La fabrication des équipements :

Cf. Fiche AFSI : Matériel électronique et pollution.

● La fabrication de matériel électronique (smartphones, disques durs, téléviseurs, ordinateurs) est une activité extrêmement polluante et qui cristallise de nombreux problèmes : environnementaux mais aussi économiques, éthiques et géopolitiques.

● En cause : le besoin en ressources. L’extraction et le traitement des métaux nécessaires génère une pollution importante (consommation d’énergie, dégradation des sols...) et une grande quantité de déchets.

● Une fois obsolètes, ces appareils finissent à la poubelle. La loi européenne impose théoriquement de les valoriser (recyclage), mais le manque de prestataires et des questions de coût font que les gestionnaires de déchets européens en laissent partir un tiers (illégalement) vers des décharges à ciel ouvert en Afrique de l’Ouest, Inde et Chine.

● Les appareils électroniques nécessitent un grand nombre de métaux souvent peu recyclés, et dont la production est concentrée dans quelques pays (notamment la Chine).

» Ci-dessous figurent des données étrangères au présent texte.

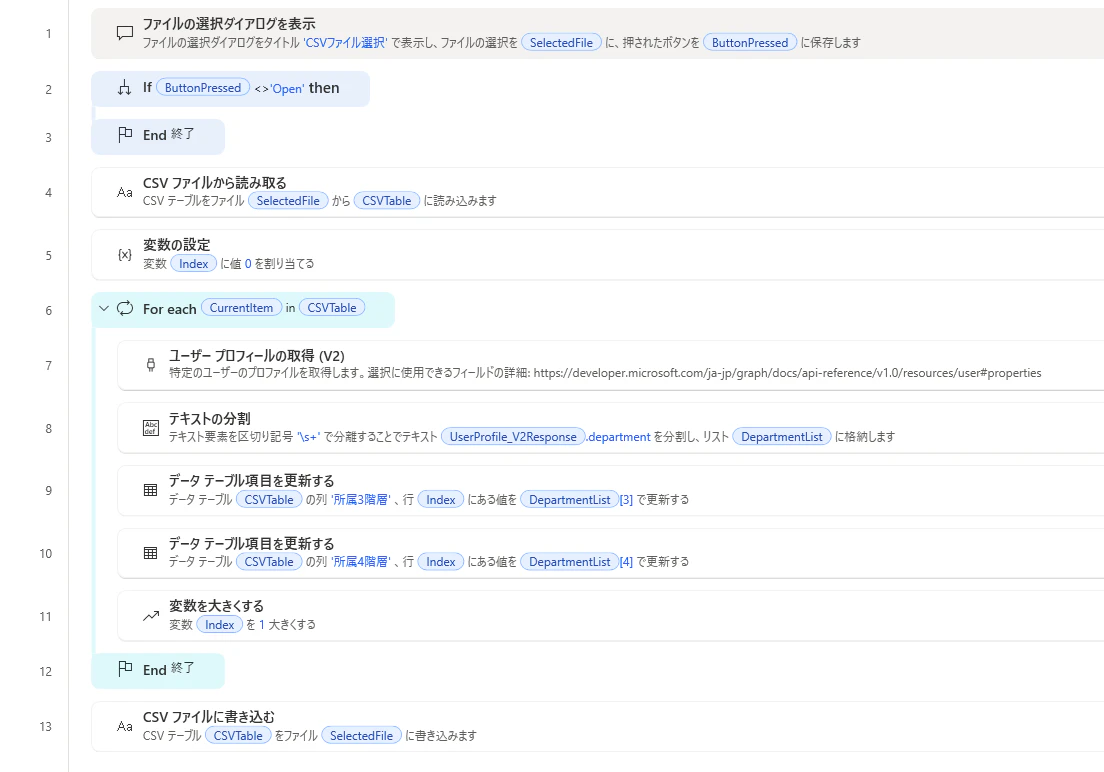The image size is (1104, 772).
Task: Click the speech bubble icon on step 1
Action: (125, 32)
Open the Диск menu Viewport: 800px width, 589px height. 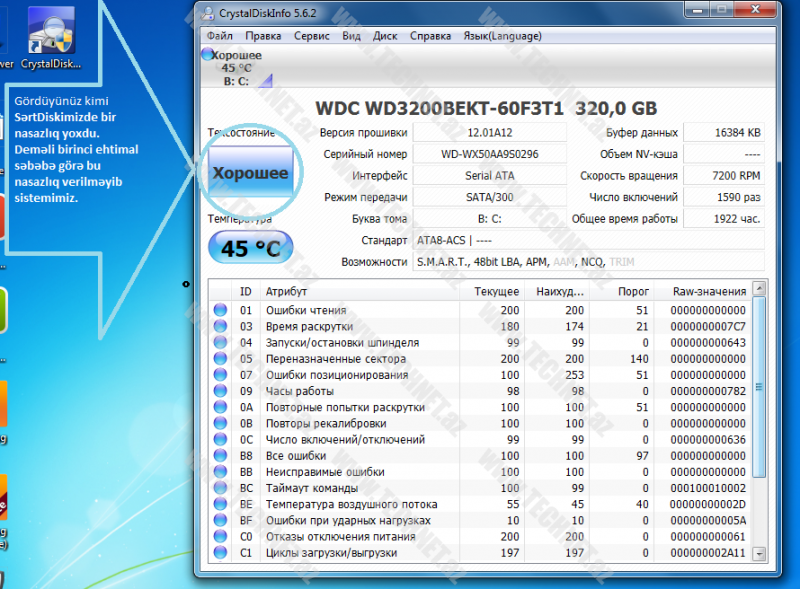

● Cette situation peut conduire à des tensions politiques, au point que l’UE cherche à relancer la production de certaines «terres rares» sur son territoire pour être moins dépendante d’éventuelles pressions chinoises.

Impact du streaming vidéo - la pollution numérique

Cf. Fiche AFSI : La pollution numérique

● On a tendance à l'oublier : internet pollue ! Si internet était un pays, il serait le 3e plus gros consommateur d’électricité et le 6e plus pollueur du monde.

● En cause : le besoin en matières premières, la consommation d’énergie des ordinateurs, des réseaux, et celle d’infrastructures comme les data centers. Ceux-ci sont souvent situés dans des pays où l’électricité est produite au charbon, pétrole ou gaz (et où il fait chaud, d’où : d'importants besoins en climatisation)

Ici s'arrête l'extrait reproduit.